#### DATA FOR THIS TASK ####

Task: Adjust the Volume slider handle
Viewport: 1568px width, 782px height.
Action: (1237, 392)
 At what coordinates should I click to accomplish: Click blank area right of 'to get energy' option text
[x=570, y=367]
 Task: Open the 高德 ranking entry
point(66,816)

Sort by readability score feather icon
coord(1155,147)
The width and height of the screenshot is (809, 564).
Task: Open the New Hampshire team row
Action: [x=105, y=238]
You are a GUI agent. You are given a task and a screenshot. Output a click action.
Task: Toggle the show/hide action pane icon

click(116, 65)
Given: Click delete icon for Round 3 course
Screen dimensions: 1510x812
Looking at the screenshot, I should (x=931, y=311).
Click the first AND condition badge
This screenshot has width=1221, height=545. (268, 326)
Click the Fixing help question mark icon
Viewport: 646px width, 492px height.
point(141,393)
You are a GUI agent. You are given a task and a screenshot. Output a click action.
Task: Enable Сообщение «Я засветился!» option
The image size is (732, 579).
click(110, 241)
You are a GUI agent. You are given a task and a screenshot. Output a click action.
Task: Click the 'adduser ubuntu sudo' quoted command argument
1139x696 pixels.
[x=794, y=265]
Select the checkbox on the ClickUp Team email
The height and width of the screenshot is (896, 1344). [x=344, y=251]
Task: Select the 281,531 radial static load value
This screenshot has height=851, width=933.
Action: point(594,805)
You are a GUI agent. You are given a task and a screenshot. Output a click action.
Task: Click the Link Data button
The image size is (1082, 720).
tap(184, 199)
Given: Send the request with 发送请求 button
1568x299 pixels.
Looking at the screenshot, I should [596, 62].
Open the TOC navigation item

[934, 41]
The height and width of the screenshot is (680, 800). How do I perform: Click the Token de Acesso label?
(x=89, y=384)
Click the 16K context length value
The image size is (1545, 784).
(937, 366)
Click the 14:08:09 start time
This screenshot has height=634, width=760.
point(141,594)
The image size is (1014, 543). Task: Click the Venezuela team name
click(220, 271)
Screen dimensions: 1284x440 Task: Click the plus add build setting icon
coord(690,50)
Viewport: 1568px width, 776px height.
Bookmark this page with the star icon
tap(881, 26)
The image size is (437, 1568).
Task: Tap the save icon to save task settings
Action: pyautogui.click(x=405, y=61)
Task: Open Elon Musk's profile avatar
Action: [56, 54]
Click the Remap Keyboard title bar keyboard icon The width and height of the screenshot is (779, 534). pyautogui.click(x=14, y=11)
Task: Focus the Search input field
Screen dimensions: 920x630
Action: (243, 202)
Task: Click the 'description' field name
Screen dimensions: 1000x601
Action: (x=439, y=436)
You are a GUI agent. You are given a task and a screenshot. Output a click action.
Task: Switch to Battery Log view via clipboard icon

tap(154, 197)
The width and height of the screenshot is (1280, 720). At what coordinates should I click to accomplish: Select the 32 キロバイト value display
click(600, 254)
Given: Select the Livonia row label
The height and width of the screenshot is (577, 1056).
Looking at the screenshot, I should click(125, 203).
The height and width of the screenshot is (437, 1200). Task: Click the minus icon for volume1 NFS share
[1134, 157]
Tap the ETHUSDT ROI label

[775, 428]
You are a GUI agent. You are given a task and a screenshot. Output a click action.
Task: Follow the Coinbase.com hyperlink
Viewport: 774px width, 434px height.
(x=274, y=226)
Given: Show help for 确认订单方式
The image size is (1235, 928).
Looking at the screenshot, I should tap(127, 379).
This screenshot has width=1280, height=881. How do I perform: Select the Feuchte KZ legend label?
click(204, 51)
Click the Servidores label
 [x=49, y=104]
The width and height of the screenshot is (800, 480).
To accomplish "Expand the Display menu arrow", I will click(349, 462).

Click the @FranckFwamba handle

####

PROBLEM DESCRIPTION → Pull every line containing "button" from the data.

SOLUTION TO THIS TASK →
Task: Click the Link Data button
Given: Send the request with 发送请求 button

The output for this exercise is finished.